E’ scoppiato un altro caso Sea Watch al largo delle coste italiane. Alcuni giorni fa la ONG tedesca aveva salvato 47 migranti e li aveva caricati a bordo, cercando un porto sicuro. L’Italia e Malta avevano vietato lo sbarco, l’Olanda aveva consigliato al capitano di andare verso la Tunisia. Quest’ultimo, dopo la non tempestiva risposta di Tunisi (considerato non un porto sicuro) e, viste le avverse condizioni di tempo, ha deciso di virare verso Siracusa dove però non hanno ricevuto l’assenso per lo sbarco.

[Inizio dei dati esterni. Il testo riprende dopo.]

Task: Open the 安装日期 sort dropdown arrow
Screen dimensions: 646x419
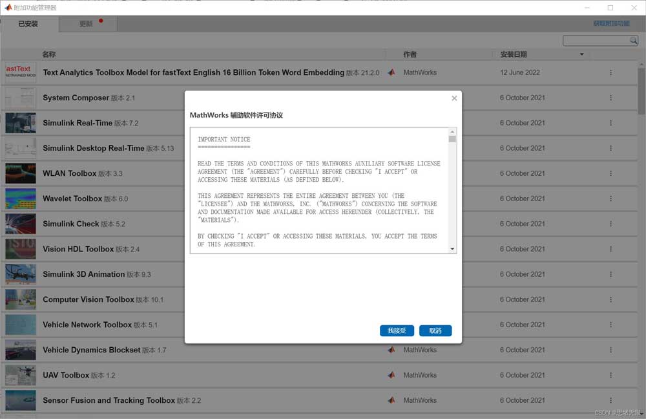Action: (582, 54)
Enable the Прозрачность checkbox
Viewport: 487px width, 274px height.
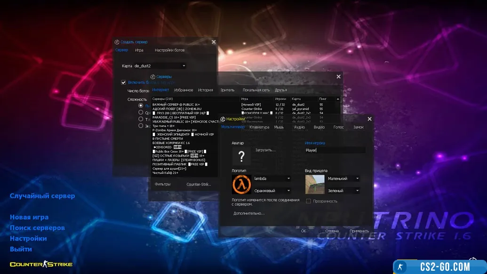click(x=309, y=201)
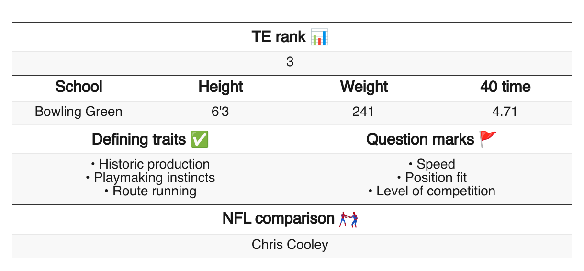Viewport: 584px width, 271px height.
Task: Click the Spider-Man emoji beside NFL comparison
Action: pos(349,219)
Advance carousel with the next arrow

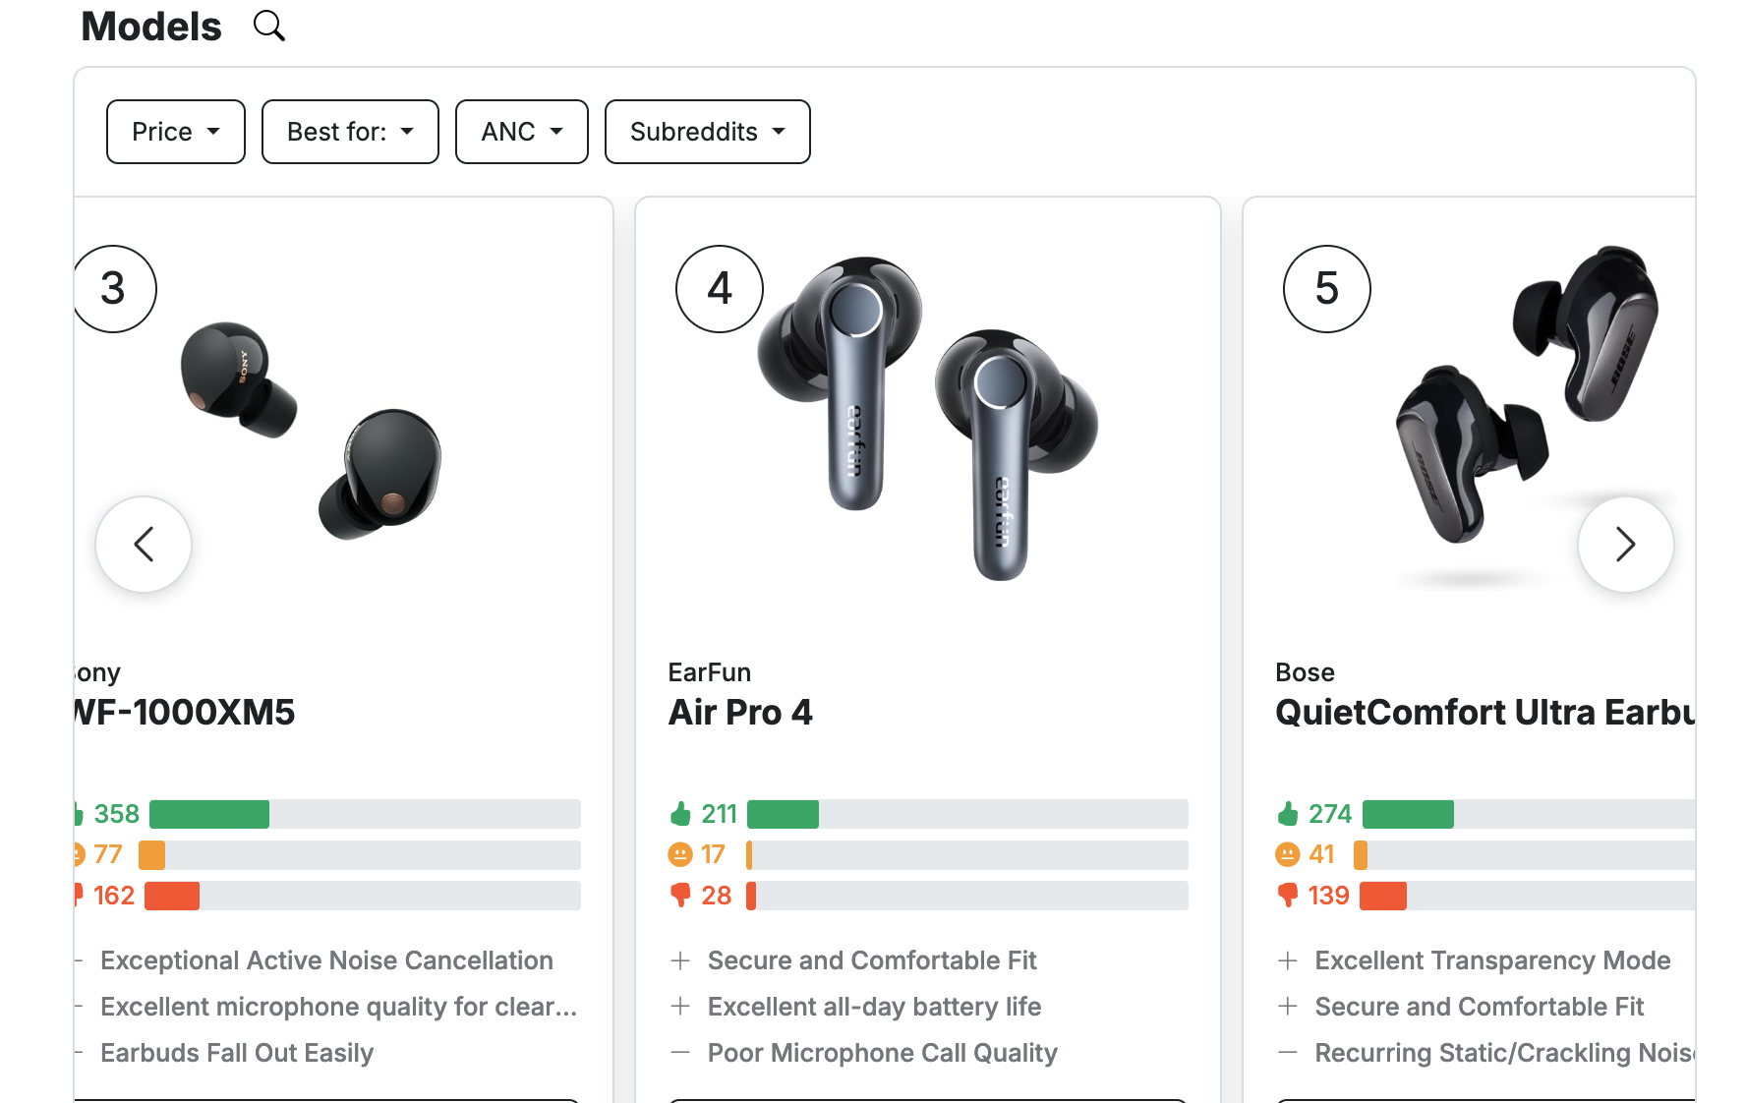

La nave resta quindi per ora senza possibilità di sbarco, mentre la capitaneria di porto ha emesso nelle ultime ore un ordine di non navigazione nello specchio d’acqua attorno alla Sea Watch per motivi igienici e di ordine pubblico. Una ordinanza che non ha tuttavia ostruito la delegazione PD che, dopo il permesso degli organi competenti, è riuscita a salire a bordo per controllare le condizioni dei migranti. In Italia è montata la protesta, sono in molti a chiedere lo sbarco immediato (tra cui ancora una volta la Chiesa tramite la Caritas), ma Salvini ironizza sui social (“L’accademia della Crusca sarà d’accordo?” ha detto in risposta allo striscione “scendeteli!“). Il Governo sta tentando di trovare un accordo con quello olandese (la nave è tedesca ma batte bandiera olandese) ma dall’Aja sono irremovibili per il momento.

L’ennesimo caso diplomatico è scoppiato nelle acque italiane, un altro esempio di come la teoria dei “Porti Chiusi” sia sempre meno una vera e propria chiusura ermetica e sempre di più una persiana che si chiude a comando. Nel frattempo, altre 47 anime aspettano di conoscere il loro destino.